CMAT: A 1.8B Agent Model Comparable to GPT-3.5

CMAT: A 1.8B Agent Model Comparable to GPT-3.5

Release Date: April 2, 2024

Agent Artificial Intelligence

Abstract

Open large language models (LLMs) have greatly advanced natural language processing technology, excelling in numerous tasks. However, the effective use of LLMs still relies on human guidance to ensure smooth dialogue. Agent tuning techniques play an important role by manually adjusting the model to respond better to prompts. To reduce this dependency, we propose the TinyAgent model, which is trained on a carefully curated high-quality dataset. At the same time, we introduced the Collaborative Multi-Agent Tuning (CMAT) framework, an innovative system that enhances language agents’ capabilities through environment feedback-driven weight adjustment. This framework promotes collaborative learning and real-time adaptation among intelligent agents, improving their sensitivity to context and long-term memory capabilities. In this study, we present a new communication agent framework that integrates multi-agent systems and environmental feedback mechanisms, providing a scalable approach to explore collaborative behaviors. Notably, our TinyAgent-7B model, despite having fewer parameters, performs comparably to GPT-3.5, indicating significant progress in the efficiency and effectiveness of LLMs.

Problems to Address

CMAT: A 1.8B Agent Model Comparable to GPT-3.5

The applications of large language model agents are very powerful, but many issues have arisen in practical applications, such as the need for substantial computational resources; for instance, deploying a Qwen-72B model requires at least two A100 GPUs. These issues limit the scenarios where agent applications can be used. As shown in the figure above, the authors improved the model and training methods, enabling small models to achieve performance comparable to large models. Additionally, the authors developed a collaborative processing framework to bridge performance gaps and promote the application and innovation of LLM agents.

The CMAT framework was proposed because the authors found that low-quality prompts significantly reduce model performance; thus, they introduced the CMAT framework to ensure the model performs at its best.

What is the CMAT Framework

CMAT: A 1.8B Agent Model Comparable to GPT-3.5

As shown in the figure above: under the CMAT framework, users assign tasks to assistants, who construct SQL commands based on short-term and long-term memory: short-term memory reflects historical trajectory information in real-time, while long-term memory retains reflective outputs. Before execution, a verifier first confirms the accuracy of the SQL commands.

In multi-agent systems, the executor (Actor) plays a key role through large language models (LLMs), generating text and actions based on observations of the environment’s state, and using self-reflection to optimize behavior.
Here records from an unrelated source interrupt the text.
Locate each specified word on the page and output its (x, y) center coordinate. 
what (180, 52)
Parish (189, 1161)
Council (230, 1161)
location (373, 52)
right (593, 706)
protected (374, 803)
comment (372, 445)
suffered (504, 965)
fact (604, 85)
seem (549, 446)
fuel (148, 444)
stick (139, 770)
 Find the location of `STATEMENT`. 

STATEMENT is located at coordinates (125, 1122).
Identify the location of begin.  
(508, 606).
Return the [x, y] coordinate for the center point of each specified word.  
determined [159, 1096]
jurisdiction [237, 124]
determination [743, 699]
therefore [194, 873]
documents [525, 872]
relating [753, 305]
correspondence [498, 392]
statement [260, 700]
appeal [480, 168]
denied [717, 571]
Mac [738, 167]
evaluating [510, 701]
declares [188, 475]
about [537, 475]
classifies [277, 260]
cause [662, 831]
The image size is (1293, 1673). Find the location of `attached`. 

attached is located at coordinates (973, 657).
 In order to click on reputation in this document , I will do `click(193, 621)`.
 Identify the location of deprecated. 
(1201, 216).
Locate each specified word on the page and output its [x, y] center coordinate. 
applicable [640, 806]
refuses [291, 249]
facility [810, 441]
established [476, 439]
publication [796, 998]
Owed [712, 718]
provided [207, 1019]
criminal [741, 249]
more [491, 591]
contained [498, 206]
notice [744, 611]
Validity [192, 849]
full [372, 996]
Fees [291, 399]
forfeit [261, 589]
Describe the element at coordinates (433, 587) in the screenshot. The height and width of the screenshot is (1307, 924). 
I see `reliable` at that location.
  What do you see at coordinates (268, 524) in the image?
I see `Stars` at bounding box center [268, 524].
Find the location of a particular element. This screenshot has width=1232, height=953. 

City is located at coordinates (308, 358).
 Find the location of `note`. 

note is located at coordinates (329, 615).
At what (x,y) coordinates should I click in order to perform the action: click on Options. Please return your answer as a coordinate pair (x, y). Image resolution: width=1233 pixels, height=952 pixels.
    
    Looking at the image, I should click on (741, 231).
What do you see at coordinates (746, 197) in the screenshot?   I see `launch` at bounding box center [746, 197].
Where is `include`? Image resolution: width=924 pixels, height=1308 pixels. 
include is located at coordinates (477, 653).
Unlike traditional reinforcement learning frameworks, within the CMAT framework, the executor not only chooses actions based on established policies but also deepens traditional text generation models through techniques like chain of thought and ReAct, enabling it to explore the process of behavior creation from multiple angles.

CMAT: A 1.8B Agent Model Comparable to GPT-3.5

Actors and Evaluators under the CMAT Framework

In the CMAT framework, as illustrated in the figure above, the “verifier” is responsible for verifying the accuracy of the outputs produced by the “executor.” It ensures that the output meets the standards and requirements set for the task through a detailed evaluation process. This role is crucial for ensuring the precision and quality of outputs, playing an essential role in monitoring and enhancing the overall effectiveness of the system. The verifier aids the executor in continuously improving its behavior generation strategy through feedback and guidance, enabling more accurate and efficient decision-making.

Long-Term Memory

In multi-agent systems utilizing large language models (LLMs), long-term memory plays a central role. It is not just a simple information repository but a comprehensive knowledge management system that allows LLMs to store and retrieve important data over the long term. This is critical for maintaining the dynamism and coherence of context, especially when handling complex interactions and decisions in multi-agent environments. Long-term memory enhances LLMs’ adaptability and response speed by enabling them to draw on past experiences to tackle new challenges. For example, with memories of past interactions, LLMs can devise more precise strategies for new tasks.

Short-Term Memory and Environmental Interaction Feedback

Short-term memory focuses on the rapid processing of current situations and new information, which is particularly critical in dynamic environments where the demands and conditions may change rapidly. This enables large language models (LLMs) to respond swiftly and appropriately to new challenges or tasks.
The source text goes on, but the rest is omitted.